O envelhecimento populacional alterou o perfil do eleitorado brasileiro, resultando na diminuição de 22% do contingente de votantes com idade entre 16 e 24 anos no período de 2010 a 2026. Os dados do Tribunal Superior Eleitoral (TSE) foram analisados pelo Instituto Nexus a pedido da Agência Brasil. Em números absolutos, o grupo recuou de 24,7 milhões para 19,2 milhões de pessoas — uma redução de 5,5 milhões de eleitores.
Diante do crescimento de 17% do eleitorado total do país, que passou de 135,8 milhões para 158,8 milhões, a participação jovem caiu de 18,2% para 12,5%. Em contrapartida, o número de idosos com título ativo cresceu 74% desde 2010, ultrapassando 36,8 milhões de pessoas. O CEO da Nexus, Marcelo Tokarski, avalia que o voto jovem vem perdendo força absoluta no cenário eleitoral, especialmente ante o avanço da faixa etária acima de 60 anos.
Sobre o engajamento, o levantamento mostra que 78,5% dos jovens de 18 a 24 anos (voto obrigatório) compareceram no primeiro turno da última eleição, enquanto a taxa entre os de 16 e 17 anos (voto facultativo) atingiu 82,9%. A média nacional de comparecimento foi de 79,1%.

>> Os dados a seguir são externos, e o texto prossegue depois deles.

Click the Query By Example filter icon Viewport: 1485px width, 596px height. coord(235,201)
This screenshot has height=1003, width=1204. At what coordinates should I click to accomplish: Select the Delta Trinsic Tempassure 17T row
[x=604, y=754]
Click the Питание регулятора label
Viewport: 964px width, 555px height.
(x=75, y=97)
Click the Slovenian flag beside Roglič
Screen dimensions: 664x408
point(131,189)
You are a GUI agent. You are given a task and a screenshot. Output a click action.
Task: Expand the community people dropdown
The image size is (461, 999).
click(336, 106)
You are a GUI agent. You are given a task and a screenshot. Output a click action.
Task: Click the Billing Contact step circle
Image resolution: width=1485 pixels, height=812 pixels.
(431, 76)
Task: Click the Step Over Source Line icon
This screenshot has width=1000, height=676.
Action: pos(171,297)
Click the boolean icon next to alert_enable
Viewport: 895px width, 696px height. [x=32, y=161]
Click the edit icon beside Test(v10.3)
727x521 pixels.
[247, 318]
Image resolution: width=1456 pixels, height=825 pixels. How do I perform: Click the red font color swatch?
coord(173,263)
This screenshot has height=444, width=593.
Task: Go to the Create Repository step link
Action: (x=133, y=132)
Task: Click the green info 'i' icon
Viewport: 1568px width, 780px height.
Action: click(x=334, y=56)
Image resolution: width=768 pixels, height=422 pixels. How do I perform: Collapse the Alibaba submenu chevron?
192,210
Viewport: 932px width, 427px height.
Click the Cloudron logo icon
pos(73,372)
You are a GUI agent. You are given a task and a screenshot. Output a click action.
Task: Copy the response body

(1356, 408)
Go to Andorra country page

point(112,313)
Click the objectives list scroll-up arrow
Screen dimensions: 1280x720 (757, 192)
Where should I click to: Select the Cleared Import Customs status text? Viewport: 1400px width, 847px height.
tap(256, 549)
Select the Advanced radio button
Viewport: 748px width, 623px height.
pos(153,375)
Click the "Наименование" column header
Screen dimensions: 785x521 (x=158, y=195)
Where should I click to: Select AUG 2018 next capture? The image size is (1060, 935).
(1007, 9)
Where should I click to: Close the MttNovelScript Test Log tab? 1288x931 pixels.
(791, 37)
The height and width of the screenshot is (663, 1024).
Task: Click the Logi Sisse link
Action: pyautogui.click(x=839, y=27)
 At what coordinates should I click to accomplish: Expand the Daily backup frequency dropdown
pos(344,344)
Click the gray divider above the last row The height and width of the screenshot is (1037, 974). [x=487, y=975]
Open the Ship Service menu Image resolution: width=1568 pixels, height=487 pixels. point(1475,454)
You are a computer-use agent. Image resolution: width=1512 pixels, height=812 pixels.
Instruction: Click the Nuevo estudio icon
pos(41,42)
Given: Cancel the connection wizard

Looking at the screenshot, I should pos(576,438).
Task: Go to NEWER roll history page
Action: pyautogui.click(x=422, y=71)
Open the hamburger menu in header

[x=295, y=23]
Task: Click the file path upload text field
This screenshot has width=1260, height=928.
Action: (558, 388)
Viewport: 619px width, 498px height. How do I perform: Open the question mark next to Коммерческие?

As regiões Sul e Sudeste concentram a menor proporção de jovens nas urnas. O Rio Grande do Sul é o estado com o menor percentual (9%), seguido por Rio de Janeiro (10%), São Paulo, Santa Catarina, Espírito Santo, Minas Gerais e Paraná, todos com 11%. Já os maiores percentuais estão no Norte e Nordeste: Roraima, Acre, Amapá e Amazonas lideram com 18% cada, seguidos por Maranhão (17%), Pará (16%) e Tocantins (16%).